Материал для подборки найден Членом Парламента сайта Недреманным Оком aka Владиславом Резвым.


НИКОЛОЗ БАРАТАШВИЛИ

(1817-1845)

СУМЕРКИ НА МТАЦМИНДА

О, как мечтательны, как безнадежно сиры
Убежища твои, Священная гора,
Когда голубят их усталые зефиры
И росы поздние в немые вечера.

Стою, с безмолвием всю душу сочетая,
Но зрелище с твоей открыто высоты:
Внизу цветущий дол, как трапеза святая,
Свой вздох, как фимиам, тебе несут цветы.

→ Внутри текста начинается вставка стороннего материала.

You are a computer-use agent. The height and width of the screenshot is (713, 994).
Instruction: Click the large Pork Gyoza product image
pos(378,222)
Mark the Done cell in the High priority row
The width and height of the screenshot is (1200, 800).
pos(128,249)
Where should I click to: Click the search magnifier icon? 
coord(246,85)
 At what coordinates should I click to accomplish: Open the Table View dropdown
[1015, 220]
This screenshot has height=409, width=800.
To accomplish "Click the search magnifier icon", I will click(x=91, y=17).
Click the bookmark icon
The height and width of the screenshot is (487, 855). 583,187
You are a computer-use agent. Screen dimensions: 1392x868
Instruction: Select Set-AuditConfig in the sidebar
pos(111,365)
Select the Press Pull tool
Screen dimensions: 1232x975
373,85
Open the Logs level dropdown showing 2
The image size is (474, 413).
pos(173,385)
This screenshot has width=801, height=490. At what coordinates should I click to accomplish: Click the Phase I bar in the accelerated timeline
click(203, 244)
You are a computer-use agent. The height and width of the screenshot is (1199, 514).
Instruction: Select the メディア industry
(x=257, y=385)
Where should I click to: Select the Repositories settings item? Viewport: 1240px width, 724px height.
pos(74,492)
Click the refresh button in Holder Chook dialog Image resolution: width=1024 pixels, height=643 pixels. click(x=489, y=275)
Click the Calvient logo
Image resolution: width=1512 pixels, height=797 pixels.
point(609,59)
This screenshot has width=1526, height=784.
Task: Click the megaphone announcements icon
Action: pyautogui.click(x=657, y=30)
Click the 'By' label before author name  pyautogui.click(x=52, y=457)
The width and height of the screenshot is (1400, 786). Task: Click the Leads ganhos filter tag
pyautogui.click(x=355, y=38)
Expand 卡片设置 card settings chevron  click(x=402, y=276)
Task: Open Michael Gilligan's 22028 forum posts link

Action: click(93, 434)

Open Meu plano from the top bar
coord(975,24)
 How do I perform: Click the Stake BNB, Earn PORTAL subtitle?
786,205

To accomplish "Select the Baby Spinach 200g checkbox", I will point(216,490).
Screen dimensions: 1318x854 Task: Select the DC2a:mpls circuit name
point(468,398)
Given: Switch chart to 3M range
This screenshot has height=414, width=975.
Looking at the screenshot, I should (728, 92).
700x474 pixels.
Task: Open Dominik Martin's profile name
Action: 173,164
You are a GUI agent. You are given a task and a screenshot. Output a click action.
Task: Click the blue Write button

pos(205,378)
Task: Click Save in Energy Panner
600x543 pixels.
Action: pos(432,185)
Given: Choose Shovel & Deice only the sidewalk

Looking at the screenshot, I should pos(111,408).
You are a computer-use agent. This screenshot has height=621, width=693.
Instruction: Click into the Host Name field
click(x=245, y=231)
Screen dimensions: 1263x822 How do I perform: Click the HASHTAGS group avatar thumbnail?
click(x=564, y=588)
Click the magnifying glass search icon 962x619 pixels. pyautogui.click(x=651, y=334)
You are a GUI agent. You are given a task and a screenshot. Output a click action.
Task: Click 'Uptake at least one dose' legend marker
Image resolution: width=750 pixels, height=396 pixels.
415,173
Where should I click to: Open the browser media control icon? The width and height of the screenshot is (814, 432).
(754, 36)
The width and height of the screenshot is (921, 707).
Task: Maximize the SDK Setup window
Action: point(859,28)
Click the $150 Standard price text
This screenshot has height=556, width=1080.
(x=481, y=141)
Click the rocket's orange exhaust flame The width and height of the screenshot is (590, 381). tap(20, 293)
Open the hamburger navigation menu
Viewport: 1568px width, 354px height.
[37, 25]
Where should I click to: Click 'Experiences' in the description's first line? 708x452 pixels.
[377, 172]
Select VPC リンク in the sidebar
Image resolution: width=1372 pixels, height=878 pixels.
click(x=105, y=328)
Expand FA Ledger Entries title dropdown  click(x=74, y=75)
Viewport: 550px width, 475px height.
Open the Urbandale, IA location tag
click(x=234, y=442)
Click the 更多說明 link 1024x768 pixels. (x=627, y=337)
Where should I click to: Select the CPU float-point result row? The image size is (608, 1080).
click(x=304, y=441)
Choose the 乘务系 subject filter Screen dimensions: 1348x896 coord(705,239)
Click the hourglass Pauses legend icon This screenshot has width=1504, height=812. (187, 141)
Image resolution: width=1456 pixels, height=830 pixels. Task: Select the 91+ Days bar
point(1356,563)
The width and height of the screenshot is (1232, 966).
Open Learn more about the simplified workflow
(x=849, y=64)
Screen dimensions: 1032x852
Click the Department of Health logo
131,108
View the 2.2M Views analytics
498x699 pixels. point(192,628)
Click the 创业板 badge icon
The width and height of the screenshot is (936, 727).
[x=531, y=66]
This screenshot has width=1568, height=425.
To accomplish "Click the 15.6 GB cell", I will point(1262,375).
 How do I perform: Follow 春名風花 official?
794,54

Я помню миг тоски, закатный миг печали.
Твоей тропинкой я извилистою шел,
И тени сумерек меня не омрачали,
И друга в вечере унылом я обрел.

Была и тишь и грусть природы в знойном мире,
Остался в памяти, о небо, образ твой.
Но мысль моя, стремясь к лазури голубой,
Тебя не досягнет, развеяна в эфире.

Я - созерцатель твой, раб бытия мгновенный.
Стремлюся сквозь твое лазоревое дно
В обитель вечности - из этой жизни бренной,
Но, ах, достичь тебя вовек не суждено.

Стоял я на горе в задумчивости смутной
И майская заря лелеяла меня.
И шелестел зефир гармонией минутной,
Свою печаль с моей покорно единя!

Твоей улыбки луч, твоих ненастий росы
Кого не исцелят от неотвязных мук?
В святилище твоем стихают сердцп грозы,
Глухих отчаяний стихает злой недуг!

Затмился трауром лазури свет смущенный,
Звезда влюбленная за месяцем плыла
И бледная луна похожа так была
На девственницы лик, молитвой утомленный!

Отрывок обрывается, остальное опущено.